:: Record set

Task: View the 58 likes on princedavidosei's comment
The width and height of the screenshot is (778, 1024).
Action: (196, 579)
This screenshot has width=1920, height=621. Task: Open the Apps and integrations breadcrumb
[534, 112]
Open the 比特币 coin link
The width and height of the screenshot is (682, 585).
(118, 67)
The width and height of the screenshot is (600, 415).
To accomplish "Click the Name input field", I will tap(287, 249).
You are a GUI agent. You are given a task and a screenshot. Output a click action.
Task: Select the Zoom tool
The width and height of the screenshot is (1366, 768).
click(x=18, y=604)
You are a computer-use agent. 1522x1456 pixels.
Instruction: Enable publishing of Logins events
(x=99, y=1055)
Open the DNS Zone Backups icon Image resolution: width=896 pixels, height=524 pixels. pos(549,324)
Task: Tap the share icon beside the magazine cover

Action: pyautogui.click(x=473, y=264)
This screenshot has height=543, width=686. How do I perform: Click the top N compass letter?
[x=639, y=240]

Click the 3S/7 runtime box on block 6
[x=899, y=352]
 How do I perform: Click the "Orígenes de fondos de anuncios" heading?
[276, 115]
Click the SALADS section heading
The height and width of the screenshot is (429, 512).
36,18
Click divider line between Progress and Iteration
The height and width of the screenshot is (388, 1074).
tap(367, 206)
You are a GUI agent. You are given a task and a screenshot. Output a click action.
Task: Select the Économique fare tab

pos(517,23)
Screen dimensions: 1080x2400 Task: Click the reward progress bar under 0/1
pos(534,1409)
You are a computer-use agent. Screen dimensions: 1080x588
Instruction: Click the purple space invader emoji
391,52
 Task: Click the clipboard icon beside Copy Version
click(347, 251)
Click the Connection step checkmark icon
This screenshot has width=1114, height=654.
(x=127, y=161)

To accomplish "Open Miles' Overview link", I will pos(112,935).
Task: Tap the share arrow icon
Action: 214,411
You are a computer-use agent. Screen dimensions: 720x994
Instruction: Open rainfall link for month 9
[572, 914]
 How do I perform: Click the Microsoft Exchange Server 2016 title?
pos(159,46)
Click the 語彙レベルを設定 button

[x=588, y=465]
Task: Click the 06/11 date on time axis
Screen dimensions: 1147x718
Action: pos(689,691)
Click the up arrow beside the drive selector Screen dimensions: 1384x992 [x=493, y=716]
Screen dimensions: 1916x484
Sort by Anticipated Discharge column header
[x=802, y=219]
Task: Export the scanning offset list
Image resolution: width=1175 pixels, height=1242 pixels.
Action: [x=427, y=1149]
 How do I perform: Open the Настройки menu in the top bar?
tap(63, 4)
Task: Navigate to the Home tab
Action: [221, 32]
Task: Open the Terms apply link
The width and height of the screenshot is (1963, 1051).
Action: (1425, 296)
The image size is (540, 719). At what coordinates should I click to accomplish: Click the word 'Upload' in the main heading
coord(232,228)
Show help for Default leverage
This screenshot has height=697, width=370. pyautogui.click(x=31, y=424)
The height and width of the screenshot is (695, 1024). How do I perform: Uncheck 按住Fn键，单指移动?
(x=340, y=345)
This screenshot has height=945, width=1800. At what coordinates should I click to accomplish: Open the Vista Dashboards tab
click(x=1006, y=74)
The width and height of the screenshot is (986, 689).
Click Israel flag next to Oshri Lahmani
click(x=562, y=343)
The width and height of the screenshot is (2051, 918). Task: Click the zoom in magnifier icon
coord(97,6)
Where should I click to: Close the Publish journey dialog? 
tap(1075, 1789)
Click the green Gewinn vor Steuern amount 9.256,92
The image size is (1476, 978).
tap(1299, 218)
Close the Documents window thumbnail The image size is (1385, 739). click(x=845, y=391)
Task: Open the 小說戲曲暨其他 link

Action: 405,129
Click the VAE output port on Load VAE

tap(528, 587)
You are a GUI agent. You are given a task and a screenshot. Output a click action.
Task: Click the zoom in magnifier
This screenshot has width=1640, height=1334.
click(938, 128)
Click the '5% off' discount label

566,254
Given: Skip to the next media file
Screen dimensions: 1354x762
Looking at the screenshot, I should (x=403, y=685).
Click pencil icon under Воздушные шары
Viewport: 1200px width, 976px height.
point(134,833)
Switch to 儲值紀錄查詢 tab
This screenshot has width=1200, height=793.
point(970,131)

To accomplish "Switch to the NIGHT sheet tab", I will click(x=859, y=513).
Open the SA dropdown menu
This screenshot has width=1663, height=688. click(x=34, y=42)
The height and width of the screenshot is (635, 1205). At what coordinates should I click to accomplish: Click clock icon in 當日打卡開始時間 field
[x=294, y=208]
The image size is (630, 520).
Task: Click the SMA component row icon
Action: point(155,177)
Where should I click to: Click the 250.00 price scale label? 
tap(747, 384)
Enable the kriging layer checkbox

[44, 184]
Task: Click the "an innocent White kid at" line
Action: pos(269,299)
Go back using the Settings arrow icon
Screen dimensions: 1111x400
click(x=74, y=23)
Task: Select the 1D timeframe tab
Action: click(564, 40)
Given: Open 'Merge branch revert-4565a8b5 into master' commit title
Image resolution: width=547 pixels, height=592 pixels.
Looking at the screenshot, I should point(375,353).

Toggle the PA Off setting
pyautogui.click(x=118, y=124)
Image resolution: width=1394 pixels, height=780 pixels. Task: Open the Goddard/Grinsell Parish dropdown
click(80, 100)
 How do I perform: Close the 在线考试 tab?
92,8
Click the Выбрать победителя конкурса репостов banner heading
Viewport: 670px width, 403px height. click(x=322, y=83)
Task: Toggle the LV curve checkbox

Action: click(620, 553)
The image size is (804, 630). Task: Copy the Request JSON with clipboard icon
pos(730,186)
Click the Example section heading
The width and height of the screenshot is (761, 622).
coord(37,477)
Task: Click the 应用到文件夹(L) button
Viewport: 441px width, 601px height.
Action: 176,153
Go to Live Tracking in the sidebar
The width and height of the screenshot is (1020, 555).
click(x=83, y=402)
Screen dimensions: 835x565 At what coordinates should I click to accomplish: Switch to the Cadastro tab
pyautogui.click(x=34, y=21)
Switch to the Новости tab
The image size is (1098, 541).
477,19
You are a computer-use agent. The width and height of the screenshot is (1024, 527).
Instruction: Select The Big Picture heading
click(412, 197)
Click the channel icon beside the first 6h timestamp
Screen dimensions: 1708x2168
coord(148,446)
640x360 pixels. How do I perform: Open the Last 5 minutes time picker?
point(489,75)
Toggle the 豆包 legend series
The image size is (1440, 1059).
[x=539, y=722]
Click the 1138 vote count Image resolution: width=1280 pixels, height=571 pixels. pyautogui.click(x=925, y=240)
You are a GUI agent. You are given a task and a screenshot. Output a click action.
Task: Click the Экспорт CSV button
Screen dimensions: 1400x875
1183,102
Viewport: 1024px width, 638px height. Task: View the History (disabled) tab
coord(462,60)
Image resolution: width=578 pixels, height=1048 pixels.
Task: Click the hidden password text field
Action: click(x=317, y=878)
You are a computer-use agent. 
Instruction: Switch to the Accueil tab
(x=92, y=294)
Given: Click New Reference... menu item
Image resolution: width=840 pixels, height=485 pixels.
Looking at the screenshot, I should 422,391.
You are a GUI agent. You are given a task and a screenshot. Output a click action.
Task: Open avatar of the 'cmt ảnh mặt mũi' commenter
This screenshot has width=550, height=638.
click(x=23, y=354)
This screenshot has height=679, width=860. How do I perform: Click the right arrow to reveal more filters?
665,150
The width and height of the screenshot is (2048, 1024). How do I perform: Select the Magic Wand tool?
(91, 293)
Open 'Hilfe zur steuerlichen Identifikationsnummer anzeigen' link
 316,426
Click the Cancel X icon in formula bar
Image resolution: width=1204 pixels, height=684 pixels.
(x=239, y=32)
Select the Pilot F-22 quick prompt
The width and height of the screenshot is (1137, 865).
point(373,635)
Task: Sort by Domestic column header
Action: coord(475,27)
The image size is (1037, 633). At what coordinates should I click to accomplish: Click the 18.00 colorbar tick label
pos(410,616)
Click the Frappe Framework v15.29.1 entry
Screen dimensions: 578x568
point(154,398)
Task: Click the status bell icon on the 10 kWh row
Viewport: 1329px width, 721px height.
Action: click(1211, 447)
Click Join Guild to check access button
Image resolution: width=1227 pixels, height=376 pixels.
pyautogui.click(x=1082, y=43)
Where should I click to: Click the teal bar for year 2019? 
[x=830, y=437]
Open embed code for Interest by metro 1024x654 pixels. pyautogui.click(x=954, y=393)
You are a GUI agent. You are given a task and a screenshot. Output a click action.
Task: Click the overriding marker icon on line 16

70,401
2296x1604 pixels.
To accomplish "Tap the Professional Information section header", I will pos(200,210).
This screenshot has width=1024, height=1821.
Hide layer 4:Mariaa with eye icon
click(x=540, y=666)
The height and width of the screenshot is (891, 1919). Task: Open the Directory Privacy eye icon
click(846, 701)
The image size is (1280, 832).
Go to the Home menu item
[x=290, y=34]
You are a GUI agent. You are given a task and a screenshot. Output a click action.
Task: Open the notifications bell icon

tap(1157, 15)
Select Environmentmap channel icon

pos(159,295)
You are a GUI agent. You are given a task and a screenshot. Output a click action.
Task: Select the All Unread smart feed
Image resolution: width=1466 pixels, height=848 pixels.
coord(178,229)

::::

Among the lines above, find the ones containing "computer" and copy them.

You are a computer-use agent. 1522x1456 pixels.
You are a computer-use agent. Screen dimensions: 1080x588
You are a computer-use agent. Screen dimensions: 720x994
You are a computer-use agent. The width and height of the screenshot is (1024, 527).
You are a computer-use agent. 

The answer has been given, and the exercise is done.